三菱自動車は、2026年度から2030年代に向けた新中長期ビジョンを発表した。
尖った商品・ブランドの強化により顧客満足と企業価値をいっそう向上
三菱自動車を取り巻く事業環境は、地政学リスクの拡大や環境規制対応の見直しなど、不確実性が継続的に高まっている。この様な事業環境の中、従来の中期計画の延長線にとどまることなく、より中長期的な方向性として、「尖った商品・ブランドの強化でお客様満足と企業価値を向上」を掲げた。この方針のもと、ブランドを軸とした「成長戦略」と、収益体質強靭化を目的とした「構造転換」を同時に推進することで、不確実性の高い事業環境下においても同ビジョンの着実な実現を図るとしている。

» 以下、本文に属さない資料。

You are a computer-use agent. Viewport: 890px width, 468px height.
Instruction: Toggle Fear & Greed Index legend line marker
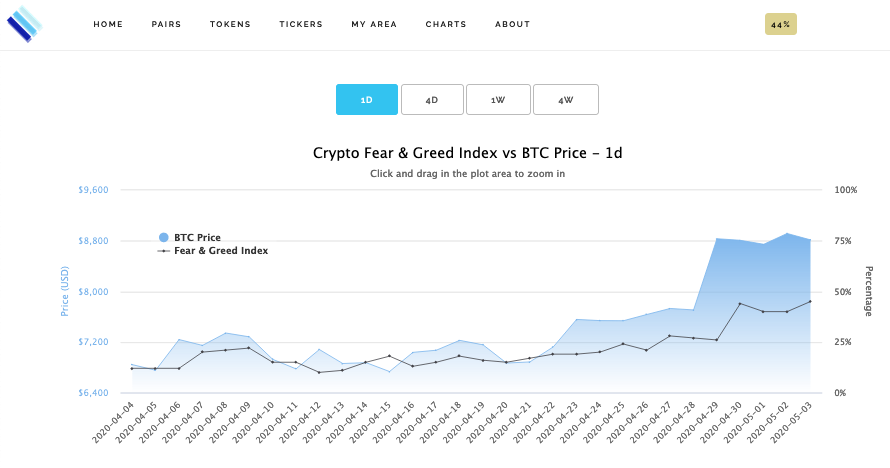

成長戦略においては、同社のブランドを体現する商品および技術の強化に加え、ブランドの優位性のある市場への重点投資、同社の特長を活かしたバリューチェーン事業の拡大を通じて収益力の向上を図る。また、構造転換では、コスト競争力の強化に加え、事業規模に応じた損益分岐点の最適化と、AI/DX活用による生産性向上を推し進め、より一層の柔軟性と強靭性を備えた収益体質の構築に取り組むとしている。
同ビジョンの主な取り組みは以下の通り。
・三菱自動車らしさを体現するパジェロを今年度中に投入するとともに、将来に向けたシリーズ展開を図る
・商品戦略においては、当社の強みを最も発揮できるアセアン商品群とオフロード商品群に経営資源を集中、今後6年間で13車種を投入
・価値訴求の更なる進化として「収益アップ戦略2.0」を推進
・地域戦略は、成長が著しいフィリピン、ベトナム、日本を重点国と位置付け、成長投資を重点的に配分するとともに、市場ポテンシャルの高い中東・中南米については、当社のブランド力を活かして育成を図る
・新車販売に加え、中古車販売、販売金融、アフターサービス、用品等のバリューチェーン事業を強化し、クルマ1台当たりの価値を最大化
・部品・コンポーネントの共用最適化やグローバル調達戦略の推進によりコスト競争力を強化するとともに、生産能力や固定費構造の見直しを進め、損益分岐点を最適化
・既存および新規のアライアンスや協業を活用、商品ラインナップを補完し成長を加速
これらの取り組みにより、2029年度に営業利益1,600億円、営業利益率4.5%、ROE10%の達成を目標とする。また、2030年度以降に営業利益2,000~2,500億円、営業利益率5.5%以上、ROE12%以上を目指す。そして、2029年度までの4年間で約1兆円の成長投資を行うとともに、総額1,000億円規模の株主還元を行なう。
三菱自動車は、同ビジョンの着実な実行を通じて、ブランド価値の向上と収益基盤の強化を図り、持続的な企業価値の向上に取り組むとしている。